- [Document text]
>>
Parser.py

'''
Parser.py takes as reference the grammars that previously passed the conversion from .txt files to Grammar objects.
In addition, the converted grammar will get a pair of sets which are First and Follow.
'''
from Grammar import Grammar

class Parser:
    #Parser has a constructor, it contains: grammas, first and follow.
    def __init__(self, grammar: Grammar) -> None:
        self.grammar = grammar
        self.first = self.first_set()
        self.follow = self.follow_set()

    #Print first and follow
    def __str__(self) -> str:
        first_info = "First:\n"
        for key, value in self.first.items():
            first_info += f"{key} -> {', '.join(value)}\n"
        
        follow_info = "Follow:\n"
        for key, value in self.follow.items():
            follow_info += f"{key} -> {', '.join(value)}\n"
    
        return first_info + follow_info
    
    '''
    Rules to compute FIRST set:
    1. If x is a terminal, then FIRST (x) = { "x" }
    2. If x-> Є, is a production rule, then add Є to FIRST (x).
    3. If X->Y1 Y2 Y3….Yn is a production, FIRST (X) = FIRST (Y1).
    4. If FIRST (Y1) contains Є then FIRST (X) = { FIRST (Y1) - Є } U { FIRST (Y2) }
    5. If FIRST (Yi) contains Є for all i = 1 to n, then add Є to FIRST (X).
    '''
    #First
    def first_set(self) -> dict:
        First = {}  #Create dictionary.
        
        for symbol in self.grammar.Non_Terminals.union(self.grammar.Terminals):
            if symbol in self.grammar.Terminals:
                First[symbol] = {symbol}    #Adding only terminal.
            else:       
                First[symbol] = set([])     #Creating a terminals-set.
        
        added = True   
        while added:    #Adding First of non-terminals.
            added = False
            for nt in self.grammar.Non_Terminals:
                for production in self.grammar.Productions[nt]: #Touring production on a non-terminal.
                    for i in range(len(production)):
                        first_sub_i = [First[j] for j in production[:i]]
                        if i == 0:  #Empty.
                            first_sub_i.append({'ε'})
                        if 'ε' in set.intersection(*first_sub_i):
                            changed = len(First[nt])
                            First[nt].update(First[production[i]]-{'ε'}) #Updatting First withput epsilon.
                            if len(First[nt]) > changed: added = True 
                    if 'ε' in set.intersection(*[First[j] for j in production]):    #Verify all sets have epsilon.
                        changed = len(First[nt])
<<
- [Given exercise A]
Retype the Parser.py code, everything from "first_sub_i.ap" down to "sets have epsilon.".
- [Given exercise B]
Write the lines that come next in the Parser.py code, picking up right after its last line.

- [Listed records]
>>
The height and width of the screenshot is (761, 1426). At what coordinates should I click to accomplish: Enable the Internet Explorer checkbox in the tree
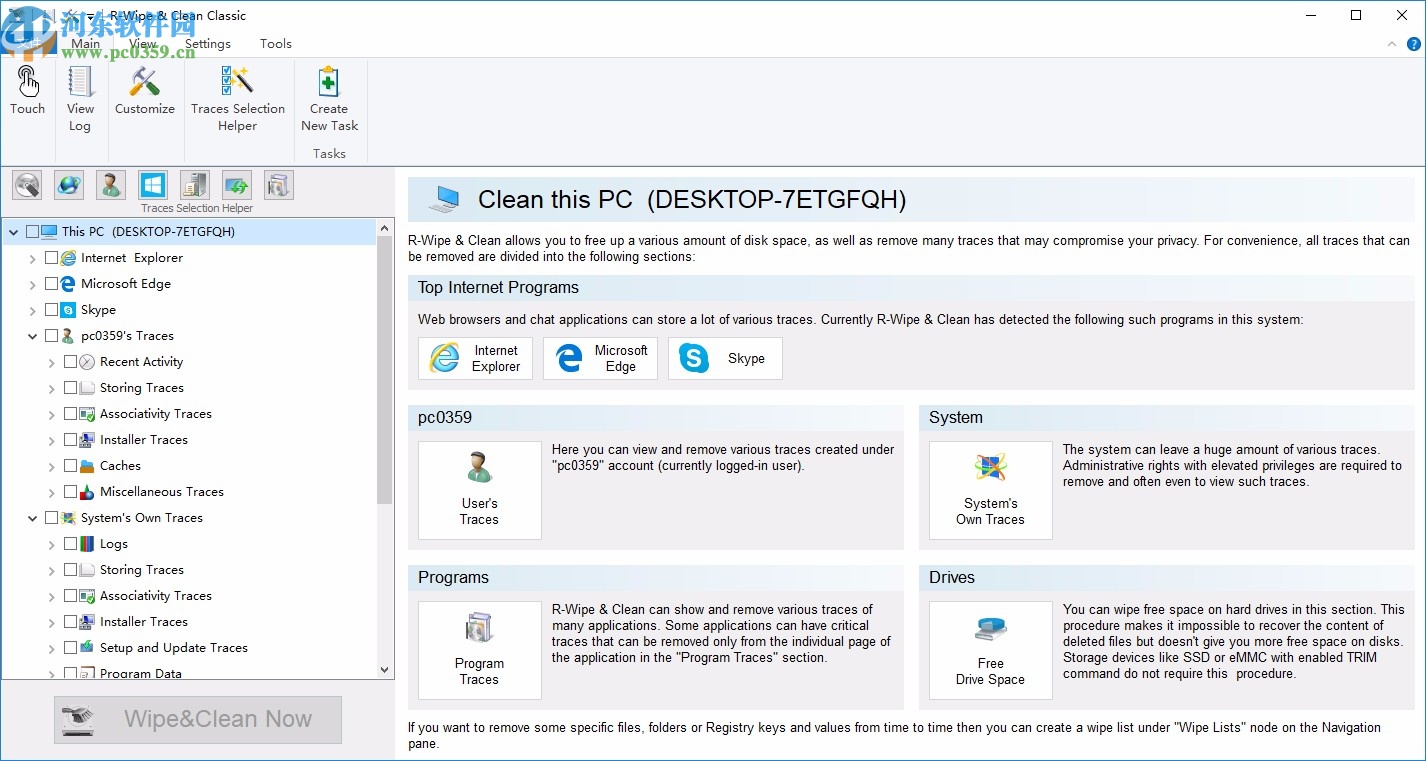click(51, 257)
<<
>>
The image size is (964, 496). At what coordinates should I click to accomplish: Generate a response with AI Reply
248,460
<<
>>
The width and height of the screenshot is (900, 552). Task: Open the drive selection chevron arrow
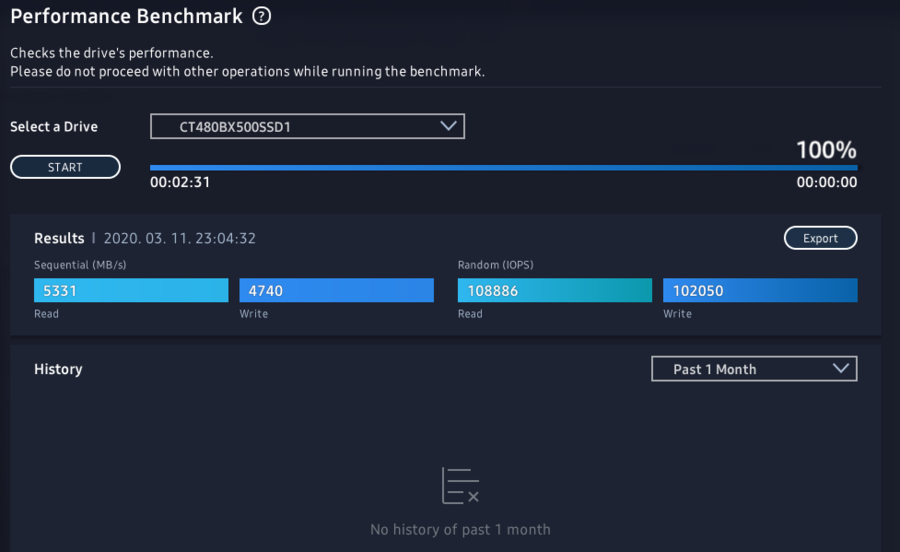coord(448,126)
<<
- [Exercise response A]
first_sub_i.append({'ε'})
                        if 'ε' in set.intersection(*first_sub_i):
                            changed = len(First[nt])
                            First[nt].update(First[production[i]]-{'ε'}) #Updatting First withput epsilon.
                            if len(First[nt]) > changed: added = True 
                    if 'ε' in set.intersection(*[First[j] for j in production]):    #Verify all sets have epsilon.

- [Exercise response B]
                        First[nt].add('ε')
                        if len(First[nt]) > changed: added = True 
                        
        
        eliminate_TF = self.grammar.Terminals
        for key in eliminate_TF:
            del First[key]                 
             
        return First
    
    #Select First symbols of a word.
    def first_of_word(self, word: str) -> set([]):
        First = self.first_set()
        for t in self.grammar.Terminals:
            First[t] = {t}
            
        First_word = set([])    #Empty set.
        for i in range(len(word)):
            first_sub_i = [First[j] for j in word[:i]]
            if i == 0:  #Empty word.
                first_sub_i.append({'ε'})
            if 'ε' in set.intersection(*first_sub_i):
                First_word.update(First[word[i]]-{'ε'}) #Updatting First_word without epsilon.
        if 'ε' in set.intersection(*[First[j] for j in word]):  #Verify all sets have epsilon.
            First_word.add('ε')
            
        return First_word
    
    #No soporta recursividad izquierda
    def first_recursive(self) -> dict:
        First = {}
        for nt in self.grammar.Non_Terminals:
            First[nt] = set([])
            for production in self.grammar.Productions[nt]:
                first = set([])
                if len(production) == 1:
                    First[nt].update(self.first_symbol_recursive(first,production))
                else:
                    First[nt].update(self.first_of_word_recursive(first,production))
        return First
    
    def first_symbol_recursive(self, First: set(), expresion: str) -> set():
        if not expresion[0] in self.grammar.Non_Terminals and not expresion[0] in self.grammar.Terminals:
            raise SyntaxError

        if expresion[0] in self.grammar.Terminals:
            return set([expresion[0]])
        
        if expresion[0] in self.grammar.Non_Terminals:
            if self.grammar.epsilon_Transition(expresion[0]):
                self.first_of_word_recursive(First, expresion)        
            else:
                for production in self.grammar.Productions[expresion[0]]:
                    First.update(self.first_symbol_recursive(First, production))

            return First
        return First
                   
    def first_of_word_recursive(self, First: set(), expresion: str) -> set():
        if expresion[0] in self.grammar.Terminals:
            First.add(expresion[0])
            return First
        tokens = list(expresion)
        i = 0
        for token in tokens:
            i += 1
            if token in self.grammar.Terminals:
                First.add(token)
                break
            if not self.grammar.epsilon_Transition(token):
                First.update(self.first_symbol_recursive(First, token))
                break
            for production in self.grammar.Productions[token] - {'ε'}:
                if len(production) == 1:
                    First.update(self.first_symbol_recursive(First, production))
                else:
                    First.update(self.first_of_word_recursive(First, production))
            if i == len(tokens) and token in self.grammar.Non_Terminals and self.grammar.epsilon_Transition(token):
                First.add('ε')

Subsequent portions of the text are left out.